* _Assignment_: With pictures left out, copy exactly every line from the one containing "The image size" through the end of the material.

═══ Extracted records

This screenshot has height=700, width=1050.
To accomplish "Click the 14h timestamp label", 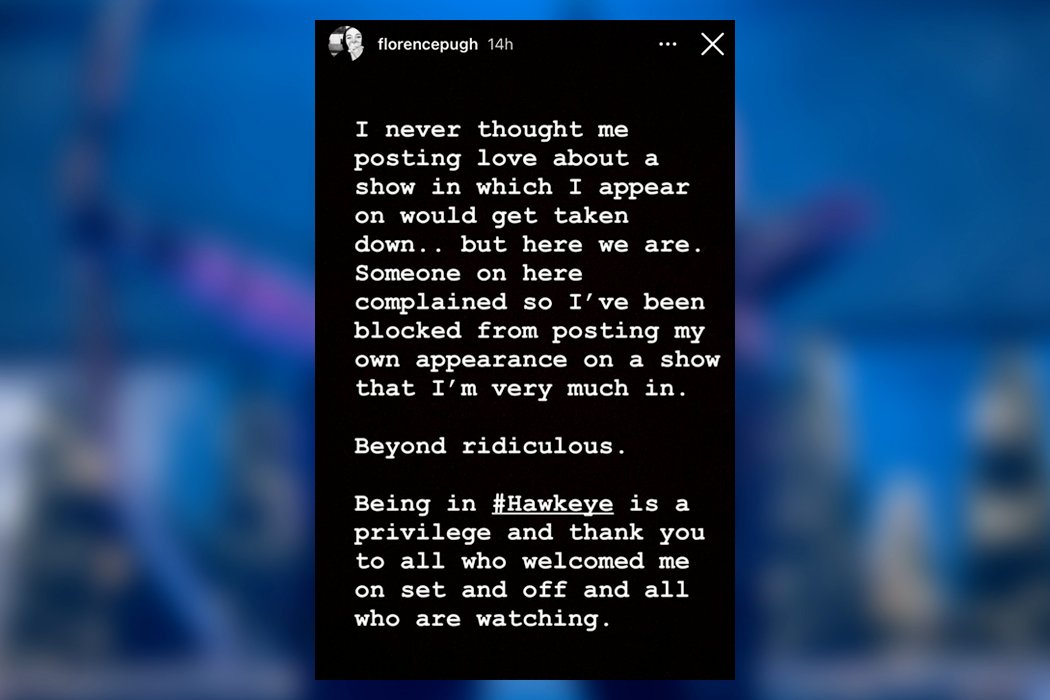I will click(x=500, y=44).
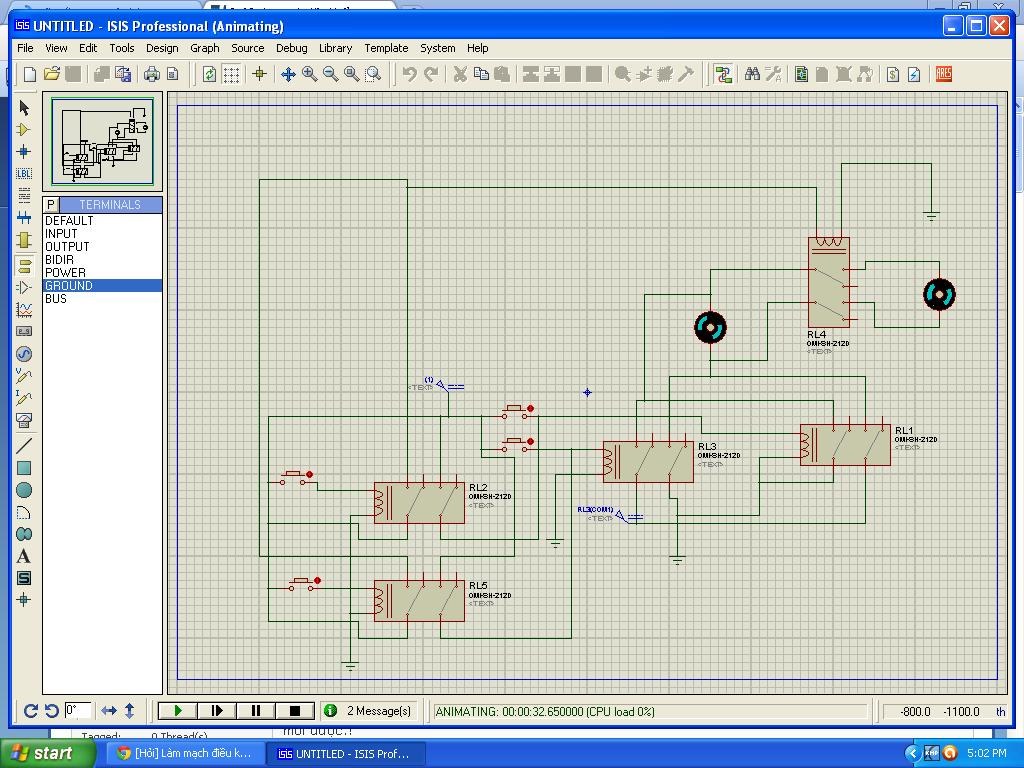
Task: Choose the Wire Label tool
Action: tap(24, 174)
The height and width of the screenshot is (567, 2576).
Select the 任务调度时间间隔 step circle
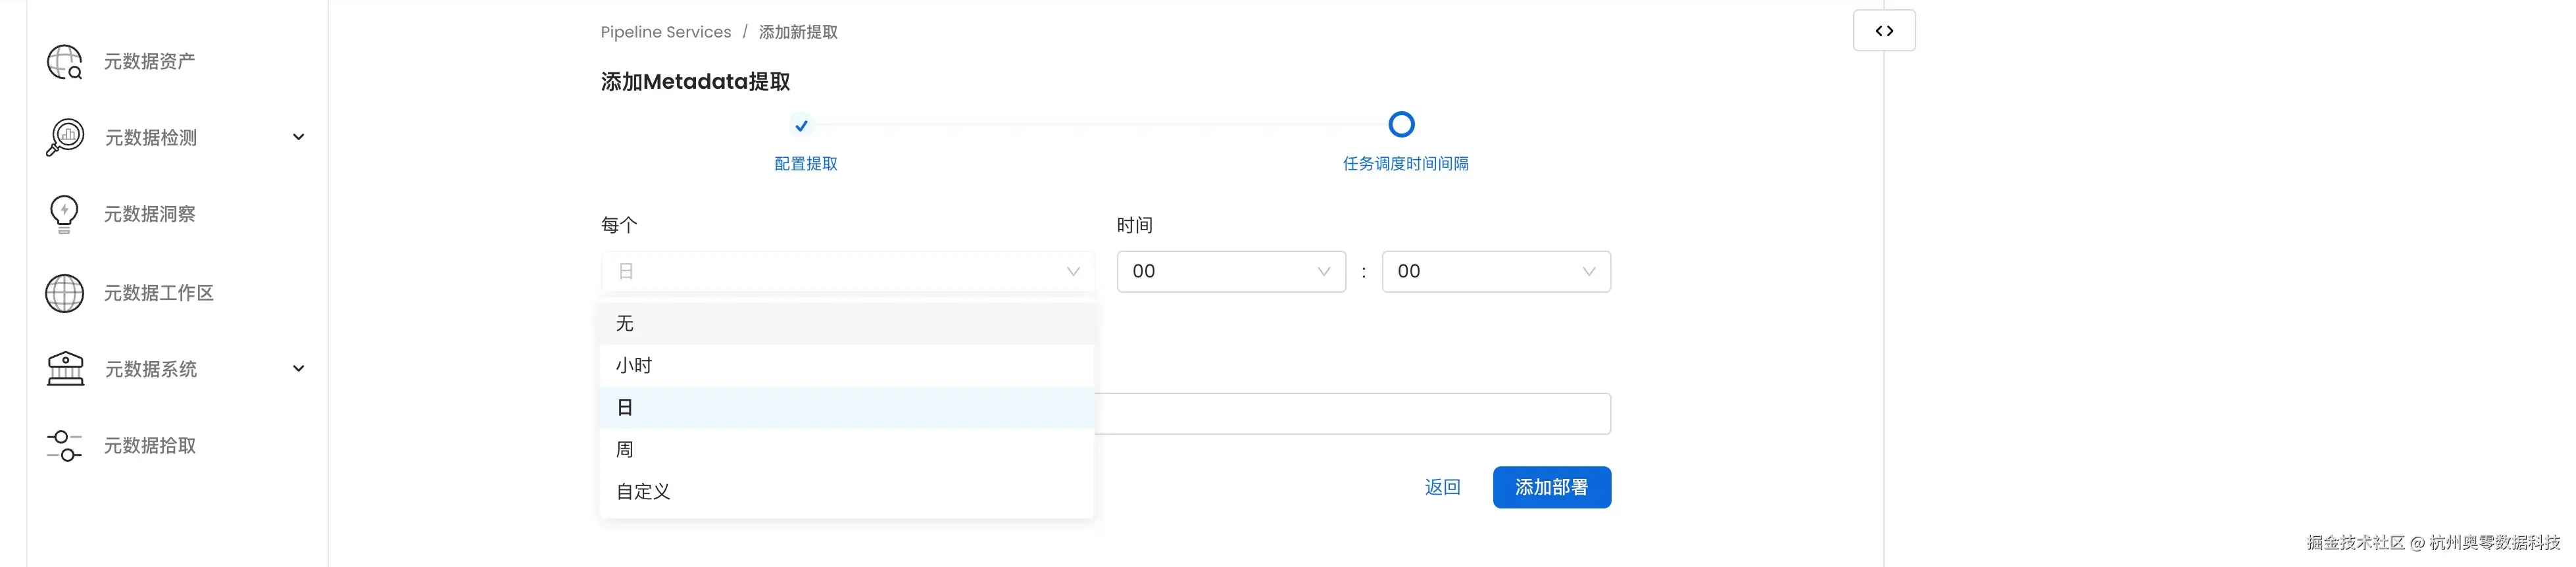[1401, 124]
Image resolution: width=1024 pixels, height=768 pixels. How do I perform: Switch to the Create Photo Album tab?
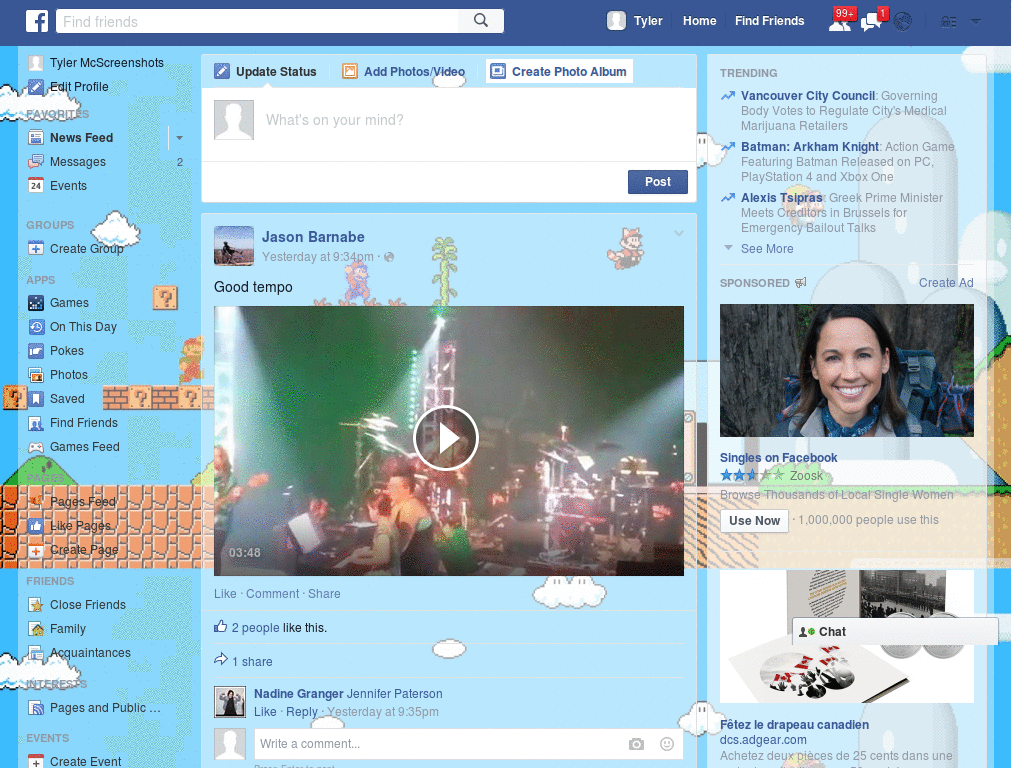pos(560,71)
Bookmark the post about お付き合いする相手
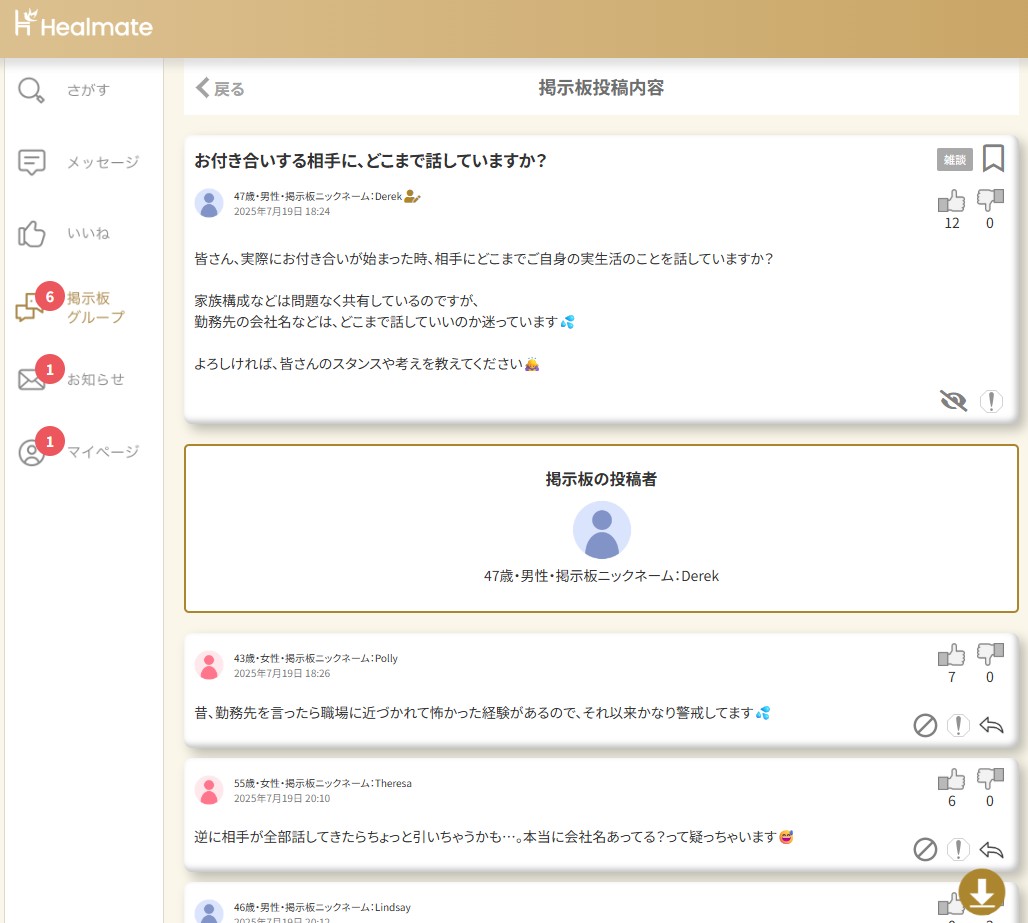Viewport: 1028px width, 923px height. tap(993, 158)
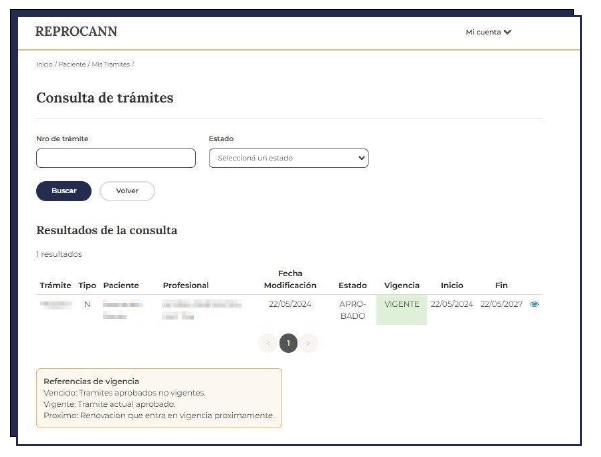This screenshot has width=601, height=457.
Task: Select page 1 in pagination
Action: pyautogui.click(x=288, y=343)
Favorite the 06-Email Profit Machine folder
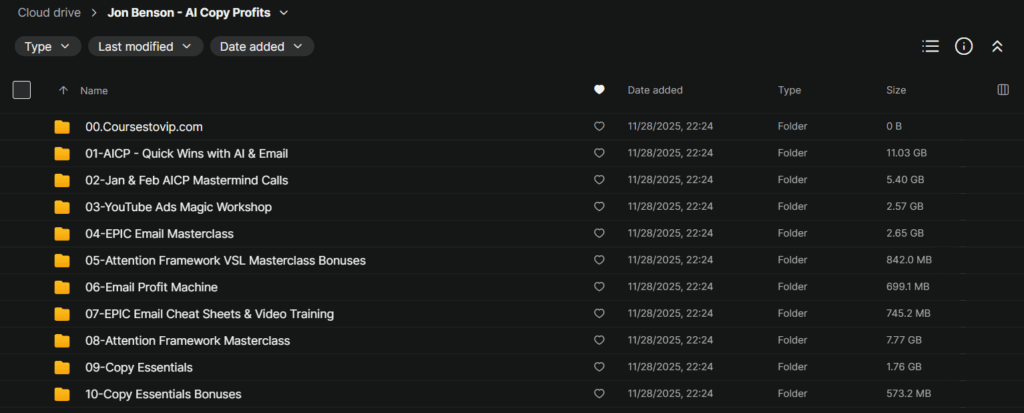Image resolution: width=1024 pixels, height=413 pixels. tap(599, 287)
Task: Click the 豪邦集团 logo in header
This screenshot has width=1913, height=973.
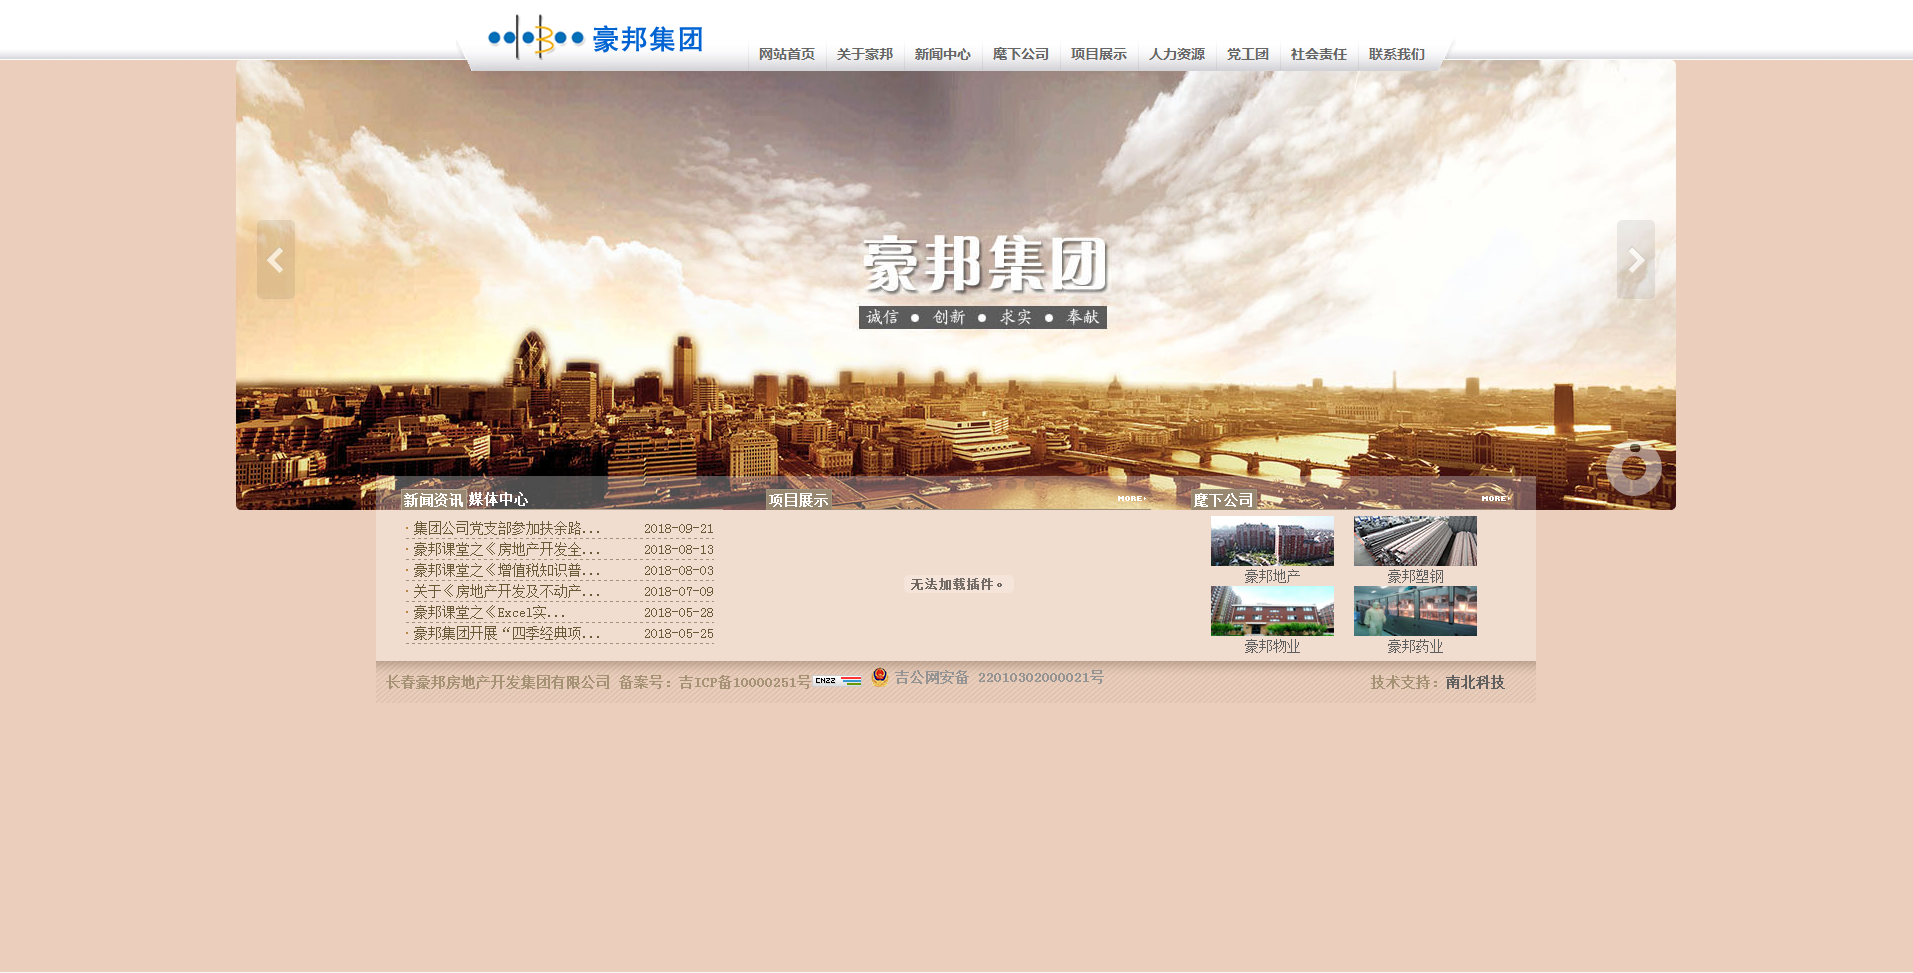Action: point(595,39)
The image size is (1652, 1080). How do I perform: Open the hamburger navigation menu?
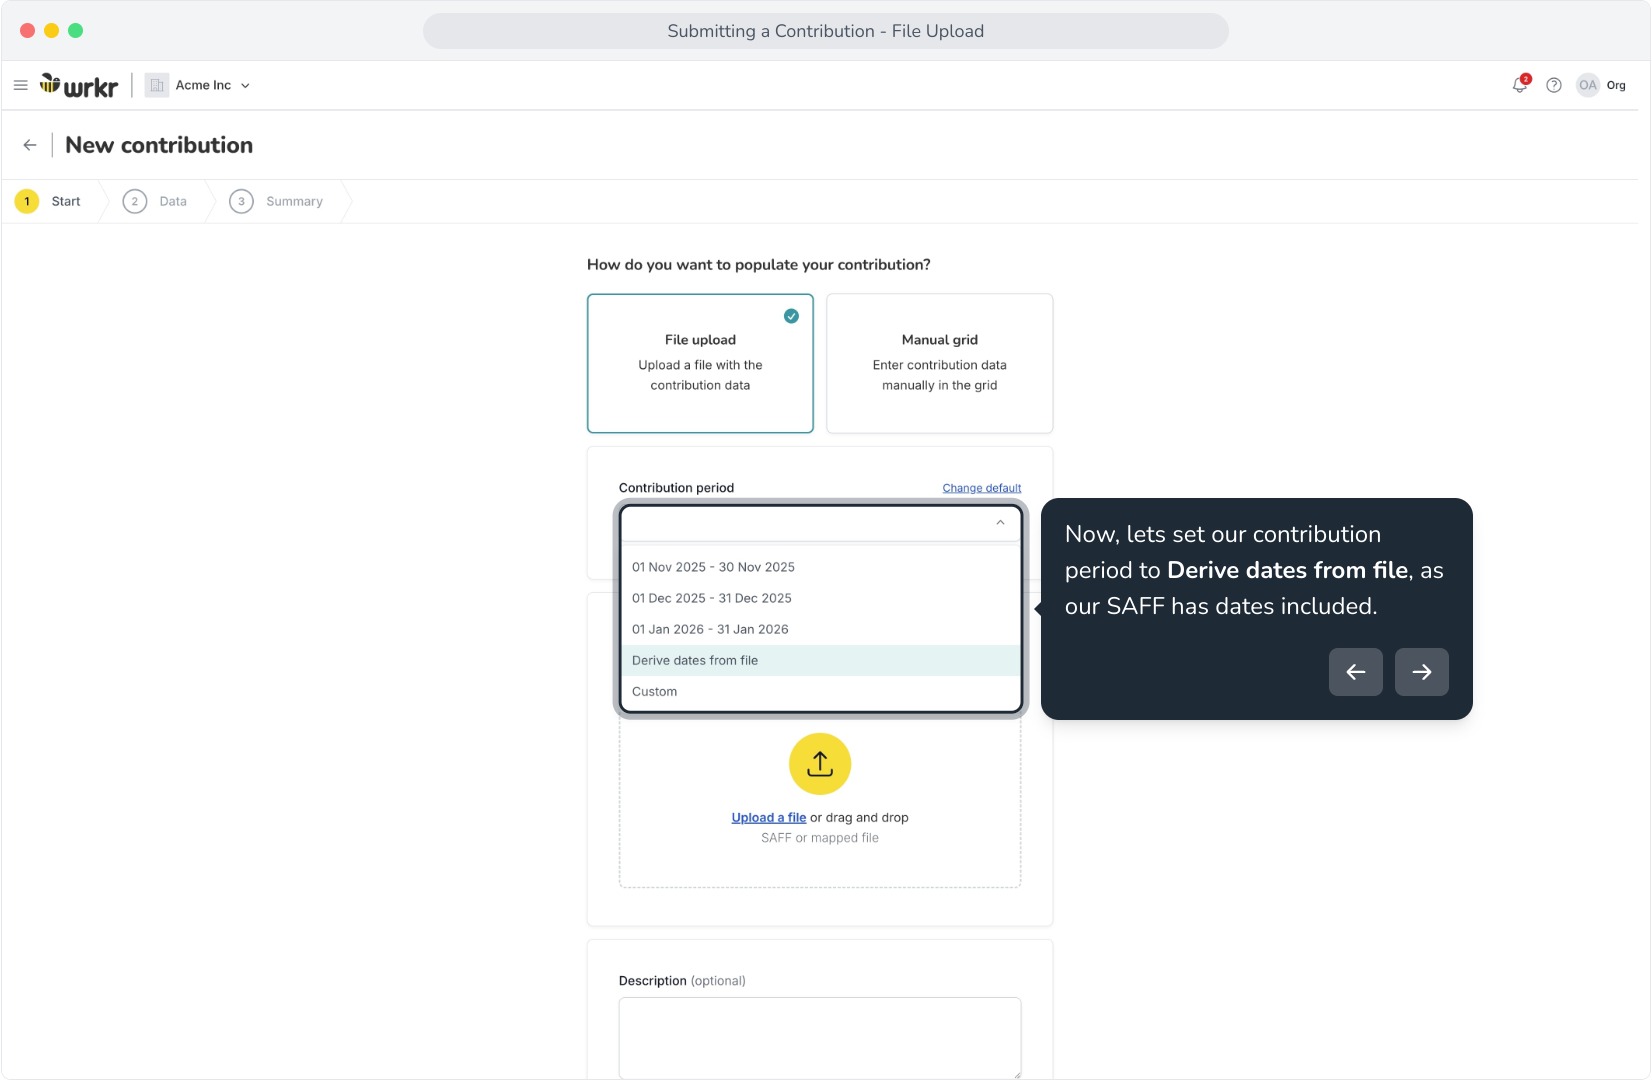[20, 85]
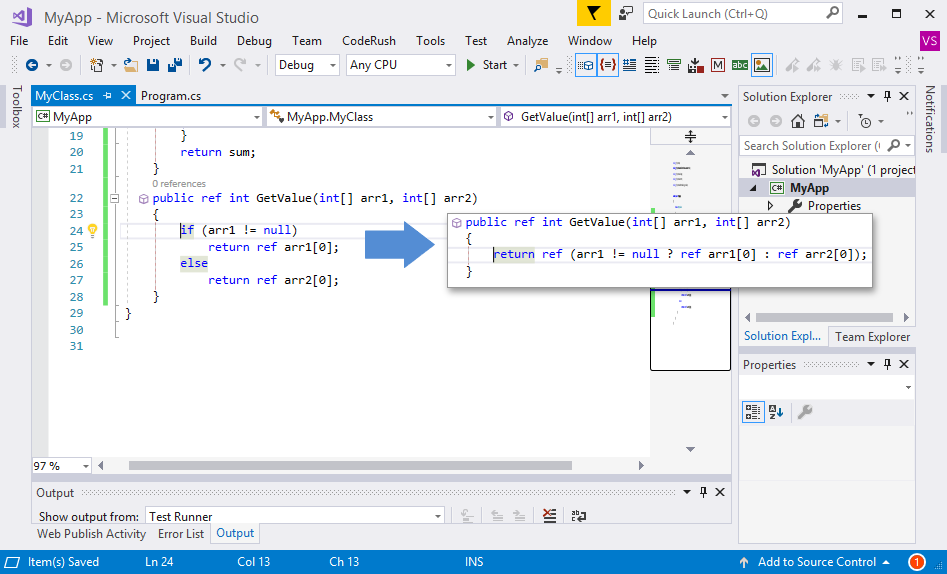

══════

* _Answer for the task_:
The image size is (1652, 1080). How do I perform: Open the hamburger navigation menu?
[20, 85]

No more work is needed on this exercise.